İphegenia tam kurban edilecekken Artemis onu alır ve Tauris (Kırım)'a götürür, tapınağının rahibesi yapar. Rüzgar geri gelmiştir ve Akha filosu beklenen savaş için Truva’ya doğru yelken açar.
Truvalılar'da 'insan kurbanı' yoktu. Onlar Skamandros (Sakamaner / Kara Menderes) nehir tanrısına At kurban ederlerdi.
SB
* Aulis: Eğriboz (Euboia) Adası yakınlarında Akha filosunun toplandığı yer.
** Odysseus "Hellence" değildir, Artemis de...
*
İphigenia Tauris'te
Goethe
ARKAS
Ah! Sen kutsal rahibe! Bu yere onur veren.

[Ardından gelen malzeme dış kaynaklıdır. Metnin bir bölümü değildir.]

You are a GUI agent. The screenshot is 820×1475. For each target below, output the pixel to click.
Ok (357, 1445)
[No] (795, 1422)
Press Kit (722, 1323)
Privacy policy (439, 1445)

Sayılan, saygılarla ağırlanan erden!
Uğur sayardık bunu bil ki kendimiz için.
Daha aydın, sevinçli ışısaydı gözlerin.
Henüz kalbin acının gizemiyle örtülü,
Çözülmez gizle dolu, karanlığa gömülü,
Ve bizler kaç yıllardır bekleriz hiç durmadan
Bir söz söylesen diye içini bize açan.
Fakat ilk tanıdığım günden beri seni ben
Hep o gizemli bakış, titrediğim, ürküten.
Demirlerle bağlanmış sanki ruhun göğsüne.
IPHIGENIE
Yaraşan budur bize, yurttan atılanlara.
ARKAS
Kendini atılmış mı sanıyorsun burada?
IPHIGENIE
Yurdu sayılır mı hiç insanın gurbet eller?
ARKAS
Gurbet el oldu demek kendi yurdun, bu yerler.
IPHIGENIE
Bu nedenden umuyor burda kanayan kalbim.
Daha küçücükken ben, Hellas'ta, evimizde,
Yürek bağım pek zayıfken henüz sevdiklerimle,
Ana, baba, kardeşi bilir bilmezken henüz,
Ve biz çocuklar evde, körpe fidanlar gibi
Atalar yurdu denen bu yüzyıllık ağacın
Koeamış gövdesinden fışkıran dallar gibi,
Göklere boy atmaya çabalarken, ansızın
Bir yabanın ilenci tutup bileklerimden
Kopardı, aldı ben,i bütün sevdiklerimden,
Demir ellerle kırdı o kutsal, güzel bağı,
O zaman bitti hepsi, gençliğin çiçeklenen
Sevinci, şen günleri, o mevsim baştan başa.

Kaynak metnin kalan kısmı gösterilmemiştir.